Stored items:

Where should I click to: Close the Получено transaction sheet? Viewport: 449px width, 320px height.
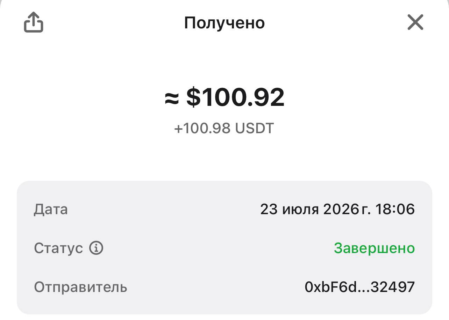[x=415, y=22]
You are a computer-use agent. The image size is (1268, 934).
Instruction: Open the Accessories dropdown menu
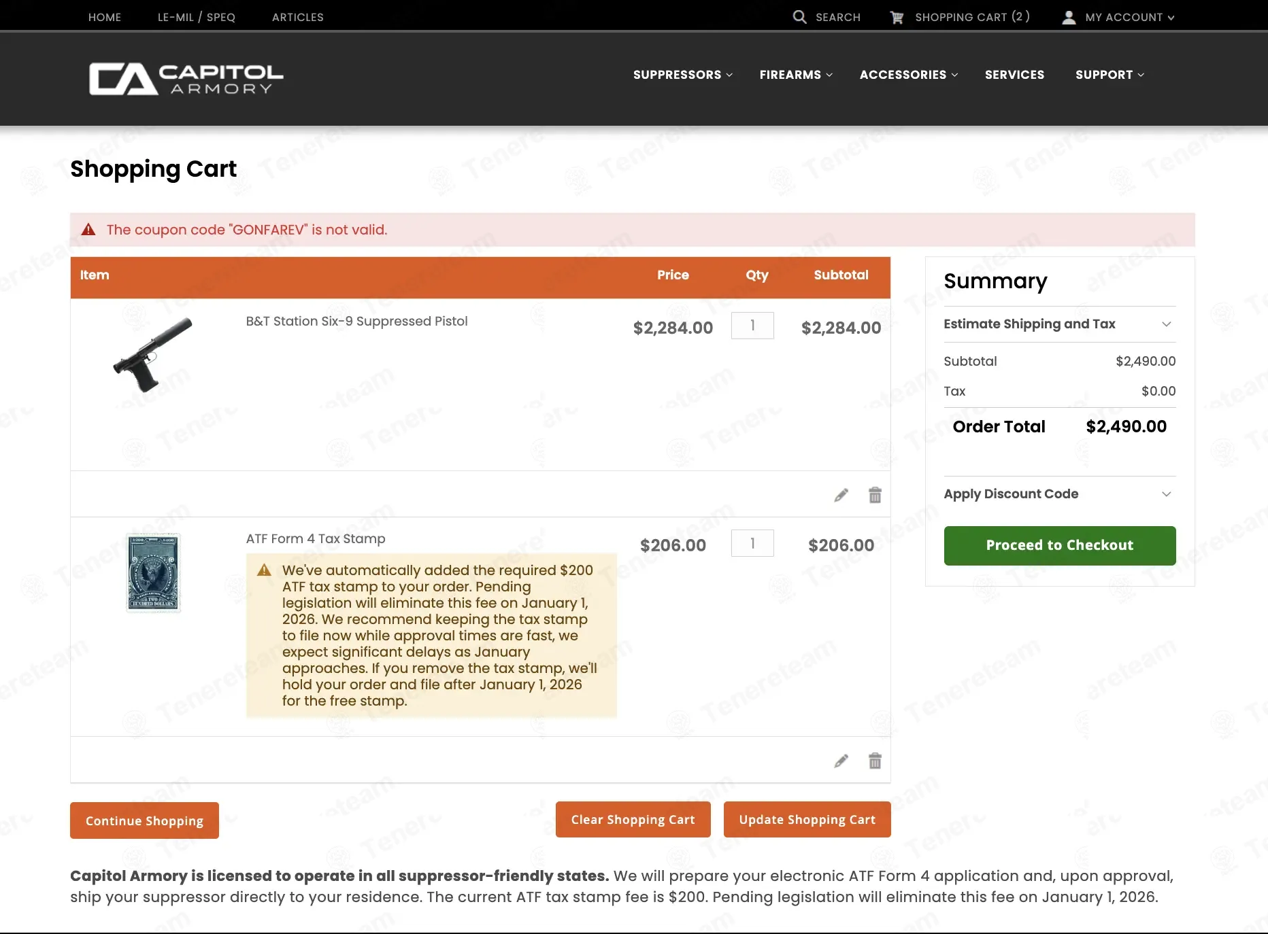(x=908, y=75)
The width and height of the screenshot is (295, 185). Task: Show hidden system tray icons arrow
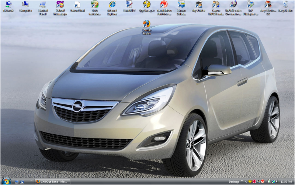pos(246,182)
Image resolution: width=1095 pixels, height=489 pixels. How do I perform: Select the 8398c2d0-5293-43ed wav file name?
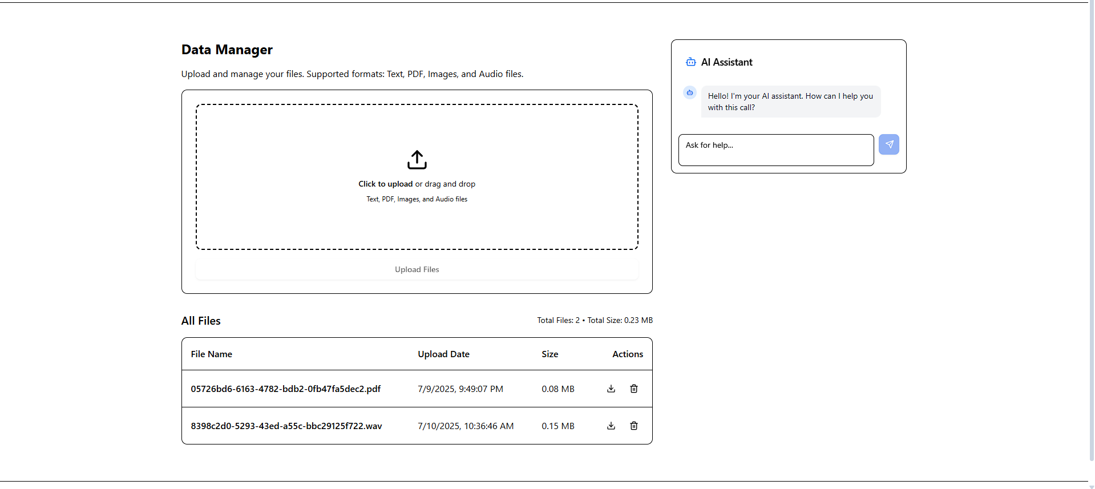click(286, 426)
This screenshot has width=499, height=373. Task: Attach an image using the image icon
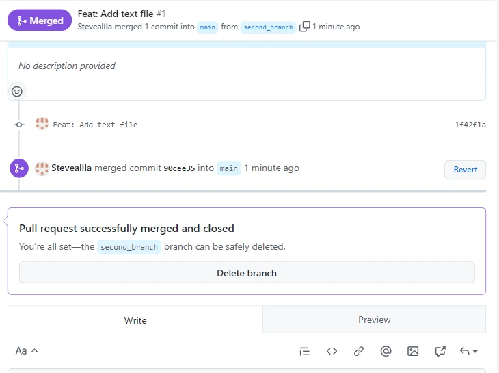413,351
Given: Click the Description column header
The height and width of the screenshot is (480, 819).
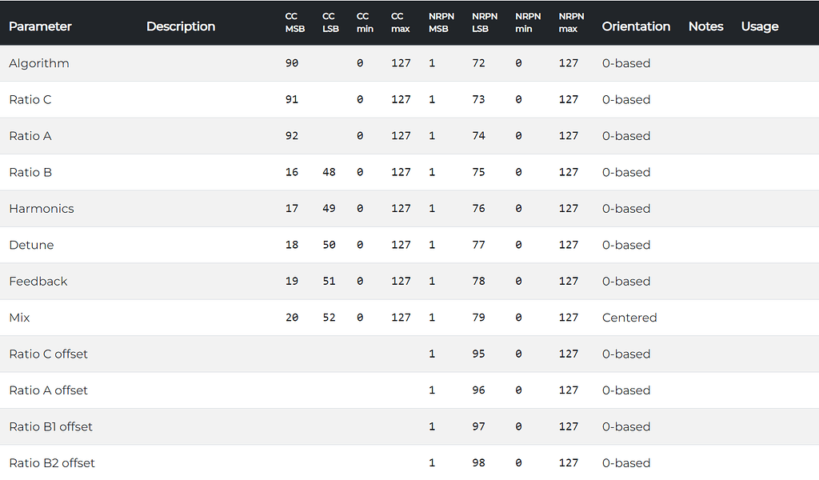Looking at the screenshot, I should click(x=181, y=26).
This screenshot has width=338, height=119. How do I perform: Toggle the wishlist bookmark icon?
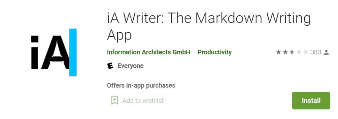coord(115,100)
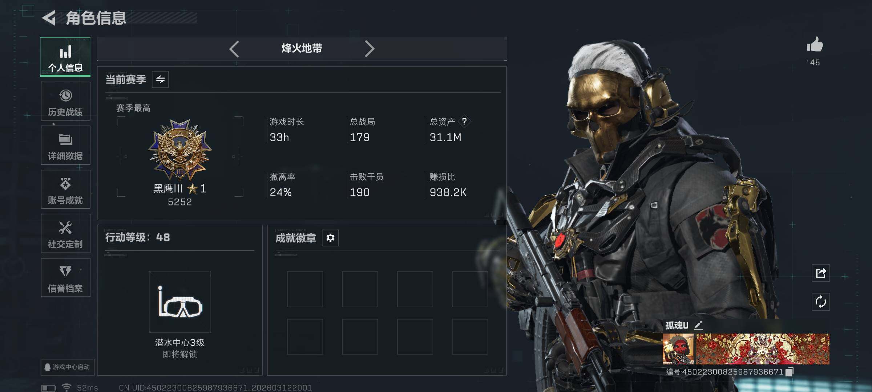Edit the nickname 孤魂U with the pencil icon
This screenshot has width=872, height=392.
[698, 325]
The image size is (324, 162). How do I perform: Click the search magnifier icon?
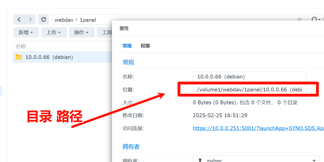314,19
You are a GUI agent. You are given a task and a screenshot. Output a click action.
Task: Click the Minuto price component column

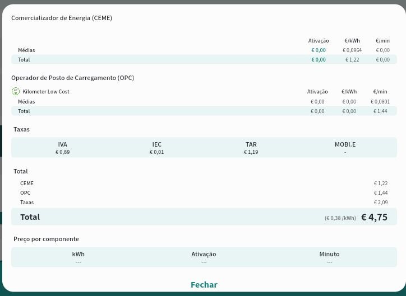tap(329, 257)
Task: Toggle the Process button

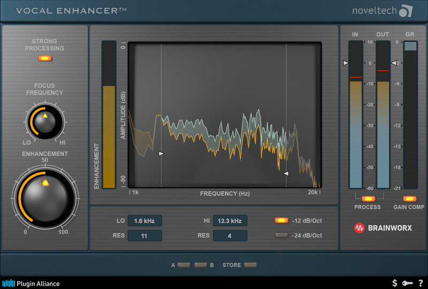Action: tap(368, 199)
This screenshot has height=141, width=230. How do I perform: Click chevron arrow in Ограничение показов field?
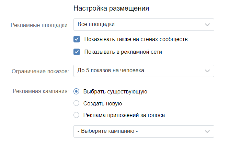(207, 71)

YOUR TASK |
Filter the records above for the string "agent" and copy each matching line.

RESPONSE AREA |
You are a computer-use agent. The image size is (1268, 934).
You are a GUI agent. You are given a task and a screenshot. Output a click action.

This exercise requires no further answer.